Anggota Komisi VII DPR RI, Rudi Hartono Bangun/Net
Anggota Komisi VII DPR RI, Rudi Hartono Bangun/Net

Ada posisi dilematis yang sedang dihadapi Menteri Perdagangan Muhammad Lutfi terkait persoalan minyak goreng.


Dikatakan Anggota Komisi VII DPR Rudi Hartono Bangun, pemerintah sejauh ini terus berupaya menangani permasalahan lonjakan harga minyak goreng dalam negeri. Tapi di sisi lain, banyak negara membutuhkan pasokan minyak goreng dari Indonesia.
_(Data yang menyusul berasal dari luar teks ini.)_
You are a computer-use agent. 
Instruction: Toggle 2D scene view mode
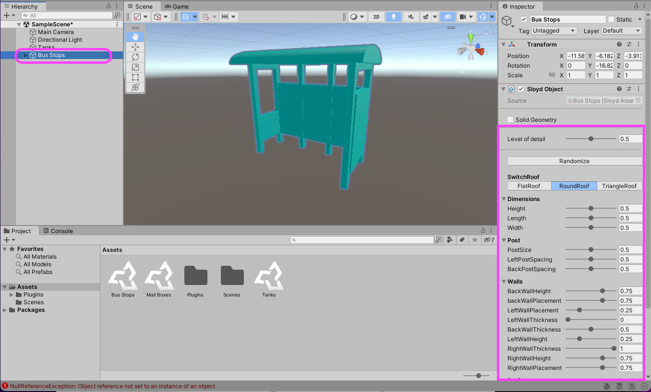376,17
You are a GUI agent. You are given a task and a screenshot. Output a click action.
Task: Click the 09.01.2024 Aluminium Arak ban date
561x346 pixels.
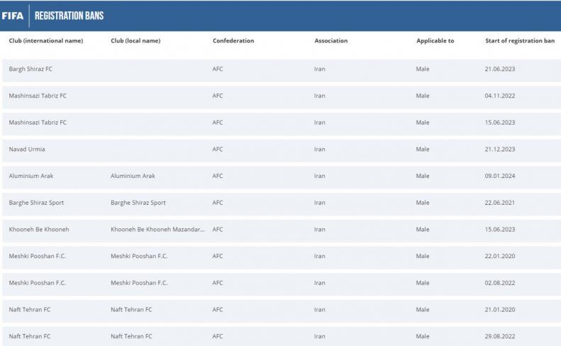coord(499,176)
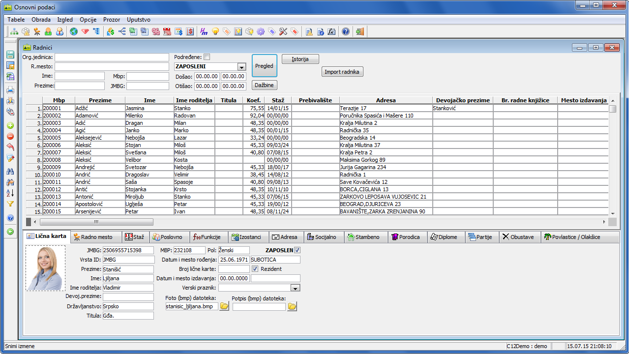Screen dimensions: 629x354
Task: Click the printer icon in left sidebar
Action: (10, 90)
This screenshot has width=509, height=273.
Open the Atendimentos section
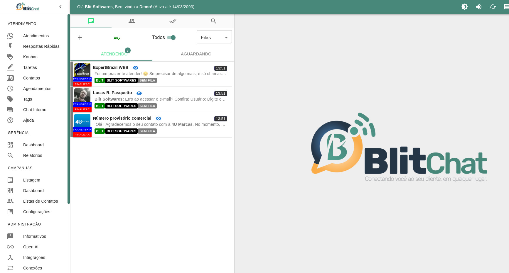[x=36, y=36]
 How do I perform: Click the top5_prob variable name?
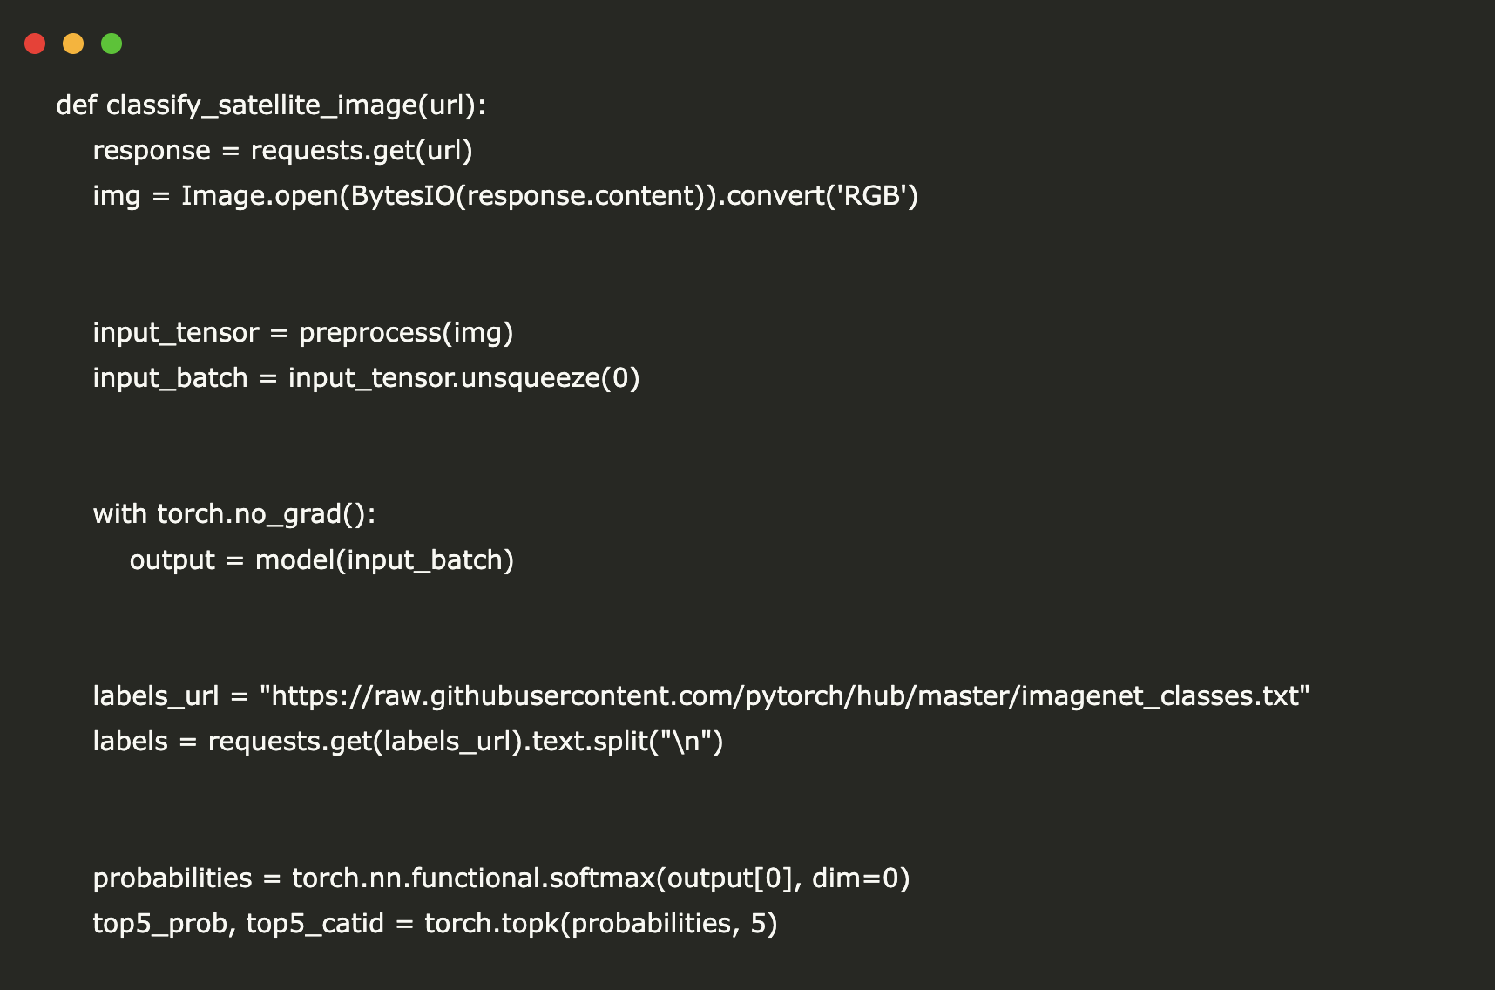point(160,924)
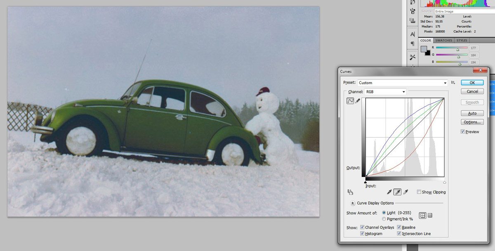The height and width of the screenshot is (251, 495).
Task: Switch to the Styles tab
Action: coord(462,41)
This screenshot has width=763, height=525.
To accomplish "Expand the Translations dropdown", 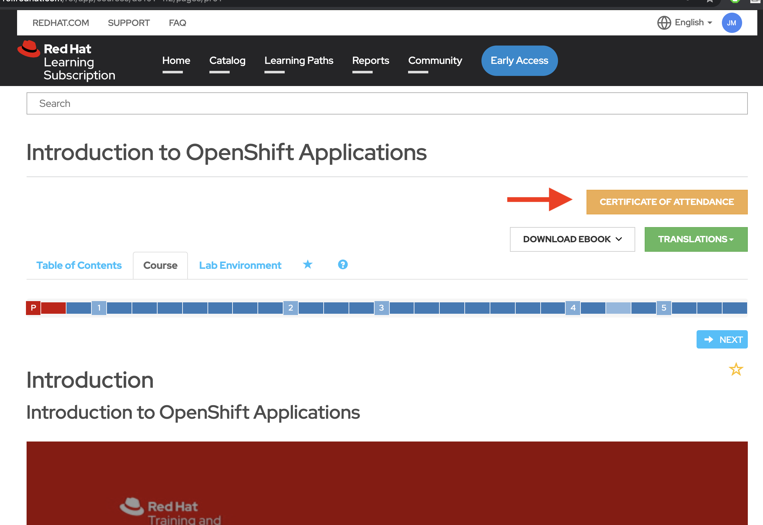I will 696,239.
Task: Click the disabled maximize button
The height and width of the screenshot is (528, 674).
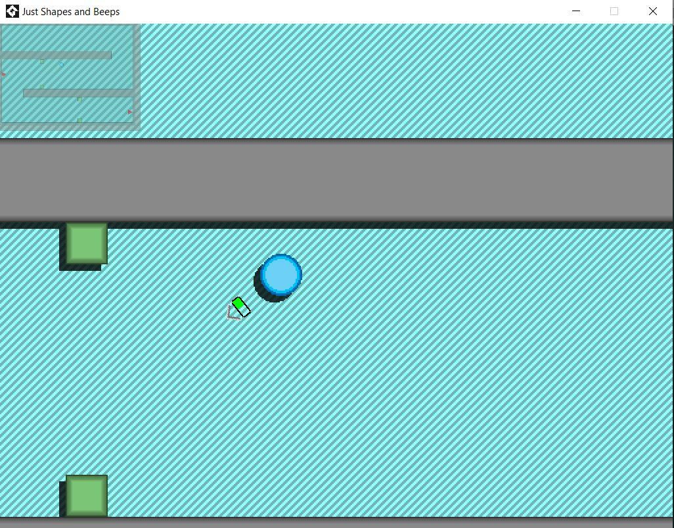Action: (614, 11)
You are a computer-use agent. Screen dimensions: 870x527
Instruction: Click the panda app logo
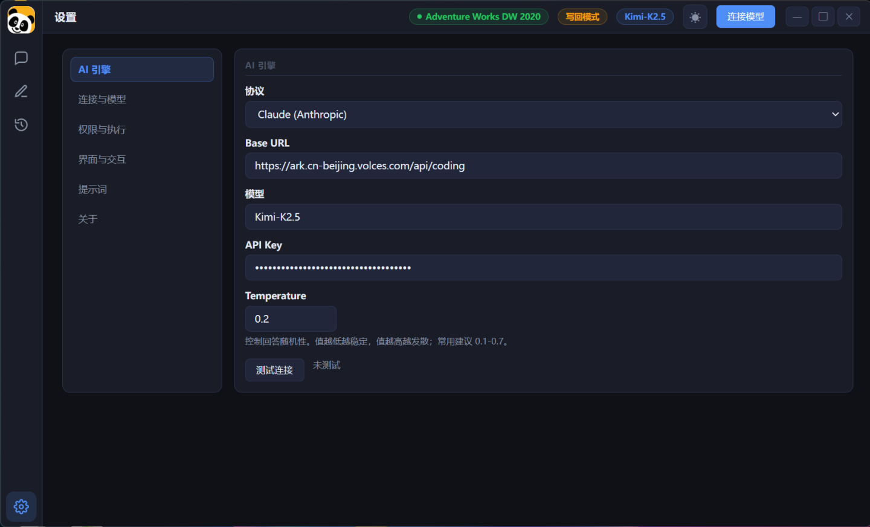click(x=21, y=21)
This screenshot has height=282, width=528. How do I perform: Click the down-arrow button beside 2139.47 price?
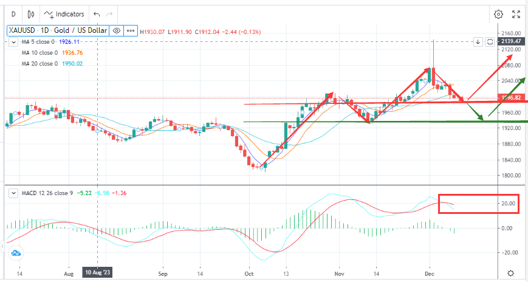pos(478,41)
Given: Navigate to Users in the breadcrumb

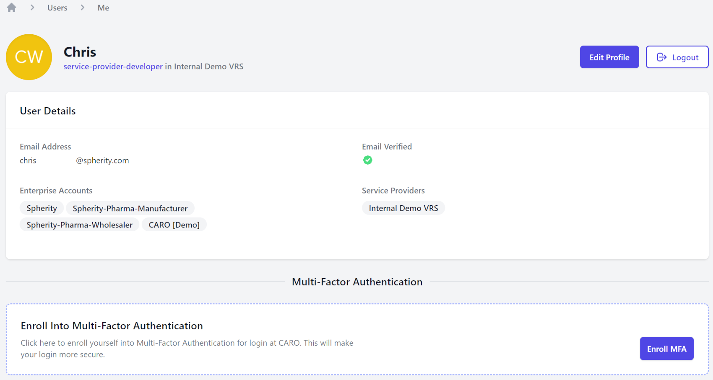Looking at the screenshot, I should (57, 7).
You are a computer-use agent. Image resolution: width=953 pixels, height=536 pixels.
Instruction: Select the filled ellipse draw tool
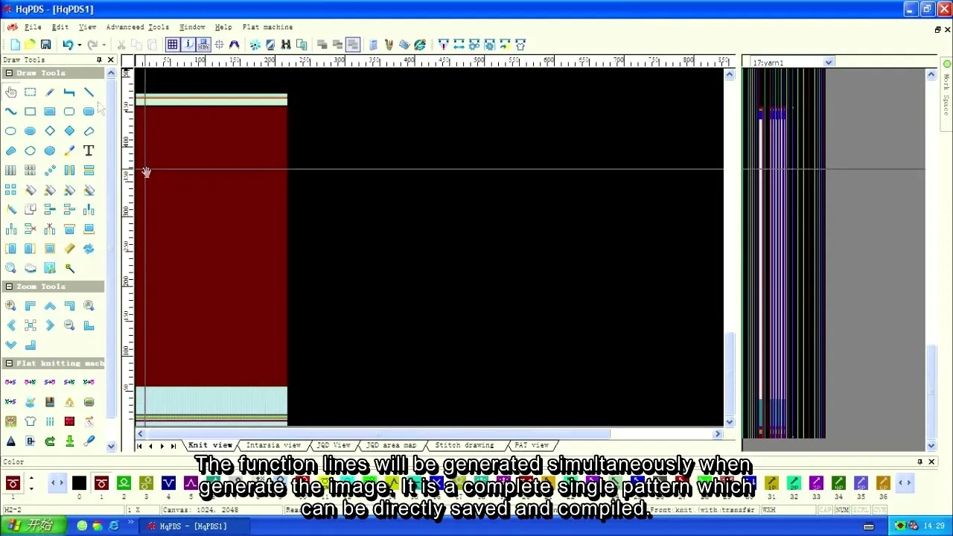[x=31, y=131]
“Saya bukan bermaksud membela Pak Menteri (Mendag Lutfi). Tapi saya realistis bahwa minyak goreng adalah kebutuhan masyarakat dunia, bukan hanya Indonesia. Masyarakat dunia demand atau permintaannya juga ke Indonesia,” kata Rudi dalam keterangan tertulisnya dikutip dari Kantor Berita Politik RMOL, Sabtu (19/3).

Rudi berujar, tingginya permintaan minyak goreng Indonesia diperparah dengan dampak perang Rusia dengan Ukraina. Dua negara yang selama ini memproduksi minyak dari bunga matahari itu tidak bisa melakukan ekspor karena konflik yang masih terus berlangsung.

Karena tingginya permintaan dalam negeri, kebijakan yang diambil Kemendag RI pun menjadi kurang efektif akibat tekanan pasar.

“Jadi kalau misalnya Mendag disalahkan soal minyak goreng ini, ya terima saja,” lanjut politisi Nasdem ini.

Di sisi lain, ia mengkritisi kebijakan Mendag Lutfi yang mencabut kebijakan wajib memenuhi kebutuhan dalam negeri (domestic market obligation/DMO) minyak sawit mentah (crude palm oil/CPO) dan turunannya.

“Kami ingatkan Kementerian Perdagangan dan Badan Pengelola Dana Perkebunan Kelapa Sawit (BPDPKS) jangan asal-asalan dalam menerapkan kebijakan ini,” tegas Rudi.

Kebijakan tersebut diketahui tindaklanjut dari keputusan pemerintah melepaskan harga minyak goreng ke pasar. Dalam salah satu ketentuannya, disebutkan pengajuan izin ekspor kini tidak lagi harus meminta izin dari Kemendag.